Overview
We have been trying to restore replication between a Master and Replication server for a while, but the individual who had set up has left and we've been working at it for a while. In brief, the issue seems to be that the Replication server starts up and within a few minutes reports postgres: startup process recovering [FILENAME]
and never advances beyond that same FILENAME.
Configuration
Master
pg_hba.conf
local replication replicator trust
host replication replicator 10.1.20.181/32 trust
postgresql.conf
(only active settings related to replication)

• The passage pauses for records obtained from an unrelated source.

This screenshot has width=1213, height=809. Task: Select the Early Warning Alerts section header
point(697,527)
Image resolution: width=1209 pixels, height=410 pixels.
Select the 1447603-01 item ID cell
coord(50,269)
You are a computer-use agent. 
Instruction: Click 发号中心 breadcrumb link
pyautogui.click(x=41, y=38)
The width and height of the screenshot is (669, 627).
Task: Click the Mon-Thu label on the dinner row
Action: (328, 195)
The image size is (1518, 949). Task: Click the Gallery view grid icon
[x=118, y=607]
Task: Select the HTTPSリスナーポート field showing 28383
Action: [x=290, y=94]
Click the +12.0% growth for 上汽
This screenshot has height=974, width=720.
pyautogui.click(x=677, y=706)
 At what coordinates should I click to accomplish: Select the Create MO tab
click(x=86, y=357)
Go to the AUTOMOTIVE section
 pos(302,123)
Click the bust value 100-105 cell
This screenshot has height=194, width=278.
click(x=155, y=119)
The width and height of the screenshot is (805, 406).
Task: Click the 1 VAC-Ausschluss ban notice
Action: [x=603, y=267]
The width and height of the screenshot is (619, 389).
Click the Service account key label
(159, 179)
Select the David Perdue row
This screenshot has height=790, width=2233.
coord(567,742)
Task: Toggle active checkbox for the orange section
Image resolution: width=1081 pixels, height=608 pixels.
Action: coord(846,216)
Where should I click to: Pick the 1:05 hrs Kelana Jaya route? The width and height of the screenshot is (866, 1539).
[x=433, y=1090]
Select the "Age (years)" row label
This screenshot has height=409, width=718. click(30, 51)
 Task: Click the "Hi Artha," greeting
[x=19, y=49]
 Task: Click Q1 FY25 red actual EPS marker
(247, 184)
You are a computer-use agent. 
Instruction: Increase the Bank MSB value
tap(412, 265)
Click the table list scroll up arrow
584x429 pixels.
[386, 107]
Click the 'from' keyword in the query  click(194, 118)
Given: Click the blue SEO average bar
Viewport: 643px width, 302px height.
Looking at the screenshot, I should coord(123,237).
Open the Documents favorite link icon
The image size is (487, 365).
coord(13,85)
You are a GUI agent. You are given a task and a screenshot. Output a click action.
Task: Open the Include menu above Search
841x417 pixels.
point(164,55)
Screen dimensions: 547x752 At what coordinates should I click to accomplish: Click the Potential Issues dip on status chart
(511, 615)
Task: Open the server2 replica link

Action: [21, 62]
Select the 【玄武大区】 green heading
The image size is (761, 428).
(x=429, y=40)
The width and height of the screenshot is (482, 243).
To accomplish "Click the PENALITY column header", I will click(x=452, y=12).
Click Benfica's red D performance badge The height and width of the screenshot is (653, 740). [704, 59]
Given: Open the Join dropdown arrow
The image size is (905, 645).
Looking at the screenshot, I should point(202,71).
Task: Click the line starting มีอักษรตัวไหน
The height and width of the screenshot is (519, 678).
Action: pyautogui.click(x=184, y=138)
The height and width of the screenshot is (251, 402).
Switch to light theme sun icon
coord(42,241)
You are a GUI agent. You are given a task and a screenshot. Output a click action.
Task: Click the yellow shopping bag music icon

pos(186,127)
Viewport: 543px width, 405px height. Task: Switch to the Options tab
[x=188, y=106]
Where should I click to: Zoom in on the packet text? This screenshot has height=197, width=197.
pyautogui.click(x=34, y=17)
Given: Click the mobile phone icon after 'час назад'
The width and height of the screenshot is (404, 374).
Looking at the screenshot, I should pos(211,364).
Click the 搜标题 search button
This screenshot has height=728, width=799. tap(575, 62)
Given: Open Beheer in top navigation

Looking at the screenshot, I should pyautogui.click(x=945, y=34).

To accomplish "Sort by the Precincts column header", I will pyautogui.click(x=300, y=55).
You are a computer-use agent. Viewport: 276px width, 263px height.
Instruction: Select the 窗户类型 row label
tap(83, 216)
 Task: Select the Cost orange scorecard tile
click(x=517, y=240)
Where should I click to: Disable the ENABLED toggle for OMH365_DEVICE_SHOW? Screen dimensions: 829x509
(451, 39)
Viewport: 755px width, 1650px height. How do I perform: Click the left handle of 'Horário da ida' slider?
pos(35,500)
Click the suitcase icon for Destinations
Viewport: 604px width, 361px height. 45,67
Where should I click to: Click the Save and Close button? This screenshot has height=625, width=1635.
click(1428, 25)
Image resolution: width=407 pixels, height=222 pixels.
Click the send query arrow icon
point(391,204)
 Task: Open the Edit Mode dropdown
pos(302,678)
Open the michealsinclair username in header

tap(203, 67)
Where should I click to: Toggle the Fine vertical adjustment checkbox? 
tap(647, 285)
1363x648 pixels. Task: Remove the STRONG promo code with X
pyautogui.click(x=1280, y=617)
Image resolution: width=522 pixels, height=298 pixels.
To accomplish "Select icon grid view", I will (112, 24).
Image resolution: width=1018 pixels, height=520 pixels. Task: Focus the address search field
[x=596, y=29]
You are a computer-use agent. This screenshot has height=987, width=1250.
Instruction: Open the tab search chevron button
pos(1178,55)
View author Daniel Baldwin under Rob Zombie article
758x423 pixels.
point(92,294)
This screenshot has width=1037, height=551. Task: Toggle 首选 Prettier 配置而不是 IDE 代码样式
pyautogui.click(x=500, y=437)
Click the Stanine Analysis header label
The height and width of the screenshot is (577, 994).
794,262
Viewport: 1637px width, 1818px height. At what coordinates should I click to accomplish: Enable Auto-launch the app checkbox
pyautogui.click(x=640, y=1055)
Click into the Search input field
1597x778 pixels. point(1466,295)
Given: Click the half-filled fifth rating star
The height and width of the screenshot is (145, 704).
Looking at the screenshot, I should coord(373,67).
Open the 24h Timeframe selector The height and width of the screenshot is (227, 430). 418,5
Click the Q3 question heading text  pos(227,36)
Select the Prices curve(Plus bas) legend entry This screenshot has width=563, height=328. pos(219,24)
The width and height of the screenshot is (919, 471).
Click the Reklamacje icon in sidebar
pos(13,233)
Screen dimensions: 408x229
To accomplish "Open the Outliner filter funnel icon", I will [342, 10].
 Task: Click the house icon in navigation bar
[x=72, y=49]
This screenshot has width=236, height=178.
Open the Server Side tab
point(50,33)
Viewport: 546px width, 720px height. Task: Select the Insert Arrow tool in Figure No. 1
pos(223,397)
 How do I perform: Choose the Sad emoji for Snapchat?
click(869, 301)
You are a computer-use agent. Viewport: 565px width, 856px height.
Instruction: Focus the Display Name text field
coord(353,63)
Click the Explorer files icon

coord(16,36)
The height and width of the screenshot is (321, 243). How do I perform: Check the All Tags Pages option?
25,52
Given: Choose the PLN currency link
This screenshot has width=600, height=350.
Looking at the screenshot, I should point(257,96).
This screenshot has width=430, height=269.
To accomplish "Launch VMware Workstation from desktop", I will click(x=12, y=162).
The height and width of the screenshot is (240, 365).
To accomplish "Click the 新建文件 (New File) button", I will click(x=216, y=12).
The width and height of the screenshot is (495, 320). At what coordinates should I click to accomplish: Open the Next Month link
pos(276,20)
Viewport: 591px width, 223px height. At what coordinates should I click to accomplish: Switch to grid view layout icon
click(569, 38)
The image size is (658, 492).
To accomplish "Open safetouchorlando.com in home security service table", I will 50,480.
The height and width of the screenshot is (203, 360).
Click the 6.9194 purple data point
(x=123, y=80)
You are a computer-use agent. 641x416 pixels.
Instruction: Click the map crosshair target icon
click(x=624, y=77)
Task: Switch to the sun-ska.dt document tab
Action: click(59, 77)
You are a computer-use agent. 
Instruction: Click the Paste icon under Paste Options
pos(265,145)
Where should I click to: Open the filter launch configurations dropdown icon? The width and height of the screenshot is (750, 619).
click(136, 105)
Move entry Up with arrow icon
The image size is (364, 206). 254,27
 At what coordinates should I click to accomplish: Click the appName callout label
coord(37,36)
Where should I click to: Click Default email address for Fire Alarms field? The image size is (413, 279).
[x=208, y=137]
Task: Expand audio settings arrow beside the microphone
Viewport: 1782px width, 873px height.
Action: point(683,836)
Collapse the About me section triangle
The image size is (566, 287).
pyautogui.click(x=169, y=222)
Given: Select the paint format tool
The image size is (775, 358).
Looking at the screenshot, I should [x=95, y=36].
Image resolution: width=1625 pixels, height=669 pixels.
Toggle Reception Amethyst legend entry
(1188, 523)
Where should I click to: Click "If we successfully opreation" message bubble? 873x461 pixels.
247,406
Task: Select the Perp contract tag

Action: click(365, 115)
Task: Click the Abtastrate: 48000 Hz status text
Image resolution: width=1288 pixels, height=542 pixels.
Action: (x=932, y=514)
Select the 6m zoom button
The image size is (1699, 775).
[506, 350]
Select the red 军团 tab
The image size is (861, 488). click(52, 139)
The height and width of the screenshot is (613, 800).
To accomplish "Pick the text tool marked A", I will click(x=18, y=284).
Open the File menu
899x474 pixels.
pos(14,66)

wal_level = hot_standby # minimal, archive, hot_standby, or logical
fsync = on # turns forced synchronization on or off
wal_sync_method = fdatasync # the default is the first option
archive_mode = on # allows archiving to be done
archive_command = '/bin/true' # Temporary until replication is working
archive_timeout = 300 # force a logfile segment switch after this
max_wal_senders = 5 # max number of walsender processes
wal_keep_segments = 600 # in logfile segments, 16MB each; 0 disables
max_replication_slots = 3 # max number of replication slots
Replication Server
postgresql.conf
hot_standby = on
recovery.conf
standby_mode = 'on' # enables stand-by (readonly) mode
# Connect to the master postgres server using the replicator user we created.
primary_conninfo = 'host=10.1.20.180 port=5432 user=replicator'
primary_slot_name = 'oh_slot'
# Specifies a trigger file whose presence should cause streaming replication to
# end (i.e., failover).
trigger_file = '/tmp/pg_failover_trigger'
Replication Set up Process
On the Master, we clear out all old WAL files by using pg_controldata
to find the current WAL file and delete anything older
On the Replication Server:
- Stop the database
- Unmount
pg_xlog
directory - Delete contents of data directory
- Run
pg_basebackup -Xs -U replicator -h #{SOURCE_DB} -D /var/lib/postgresql/9.6/main -v
- Copy
recovery.conf
into new data directory - Move the
pg_xlog
directory, create a new one and mount it, then copy the archive files over to the new directory and fix permissions - Start up the database
At this point, I've seen the startup process process a number of WAL files, but it always (and rather quickly -- like within a few minutes) stops and continually reports that it is recovering the same file indefinitely. Checking tables between the two databases confirms that the replication database hasn't added new records that are in the master database.
I get the feeling that I am missing something fundamental and would greatly appreciate questions and guidance.